Minutos eternos de pânico, impotente para impedir a morte da pessoa que amava e sabendo que seria o próximo a sofrer o mesmo destino.
É um mundo doente este em que vivemos...
Talvez por isso eu tenha preferido tentar viver anestesiado durante tanto tempo...
Talvez eu não consiga suportar tanta dor, a minha e a de todos os que sofrem...
Como disse, John Donne, não perguntes por quem os sinos dobram, eles dobram por ti.
A morte de cada homem me atinge como um prenúncio da minha própria, a dor sentida por cada pessoa é por mim sentida como se estivesse em minha própria carne.
Estranhamente escolhi uma profissão que me deixa, dia a dia, em contato com o que há de pior no ser humano...
Nos poucos anos que faço o que faço, vi horrores indizíveis...
Vi pais que choravam seus filhos que lhes foram tomados de modo estúpido...
Vi cadáveres horrivelmente desfigurados, esquartejados, queimados quiçá vivos...
Toda esta dor se alojou em meu peito e não consigo tira-la de lá.

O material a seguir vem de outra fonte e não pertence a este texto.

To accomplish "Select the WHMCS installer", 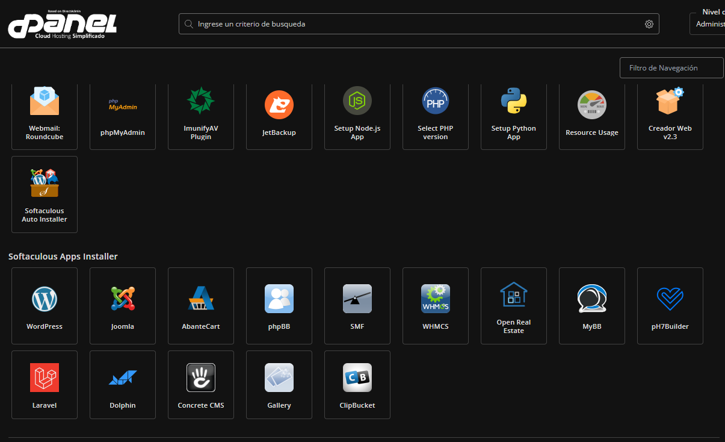I will point(435,306).
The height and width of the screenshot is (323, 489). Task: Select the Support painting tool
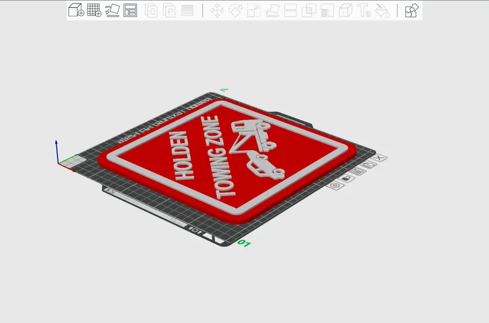click(x=327, y=10)
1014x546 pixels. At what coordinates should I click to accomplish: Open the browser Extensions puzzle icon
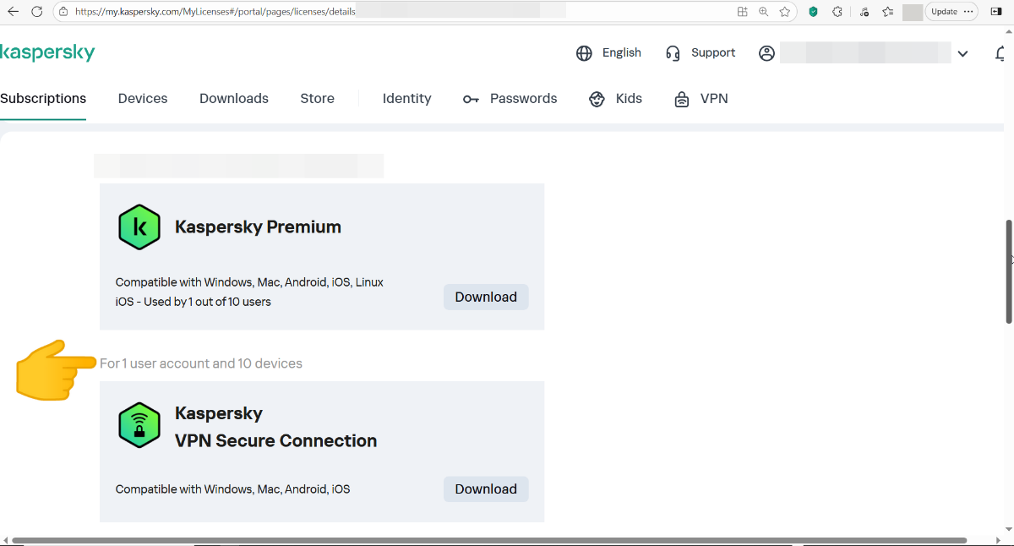pyautogui.click(x=837, y=12)
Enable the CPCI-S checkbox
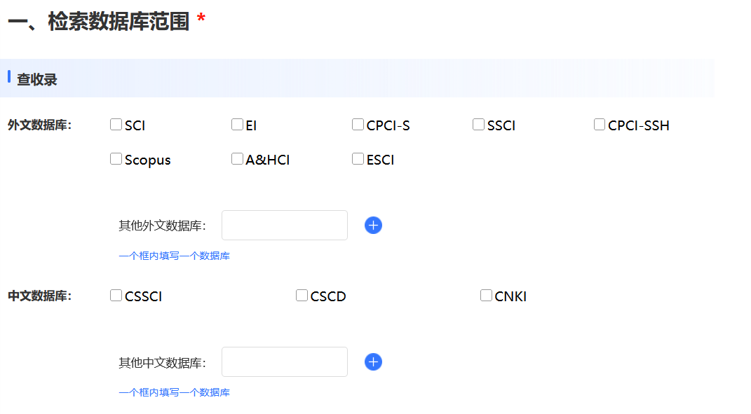The height and width of the screenshot is (414, 751). (x=358, y=125)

Podemos fingir que isto não nos atinge, mas chega um momento em que a farsa cai por terra. Somos humanos, o sofrimento alheio nos atinge sim, até porque tendemos a imagina-lo como nosso próprio sofrimento.
É terrível carregar este peso...
Não quero morrer de tanta dor.
Não quero tampouco viver como o leitor de um livro, alheio àquele universo que se desenha nas páginas, cujo único interesse é o de saber qual será o destino daqueles personagens imaginários... Não consigo mais ver o mundo como se todas as outras pessoas fossem aqueles personagens imaginarios...
Como se fosse eu o leitor que é alheio a todos os perigos que existem neste mundo imaginário...
Mas me assusta tomar parte na luta... Me assusta imaginar que não mais terei as minhas rotas de fuga imaginárias.
Essa vida pode ser por demais assustadora... o medo pode se tornar paralisante...
Preciso retomar a minha fé, pois, quase sempre, esta é tudo o que temos.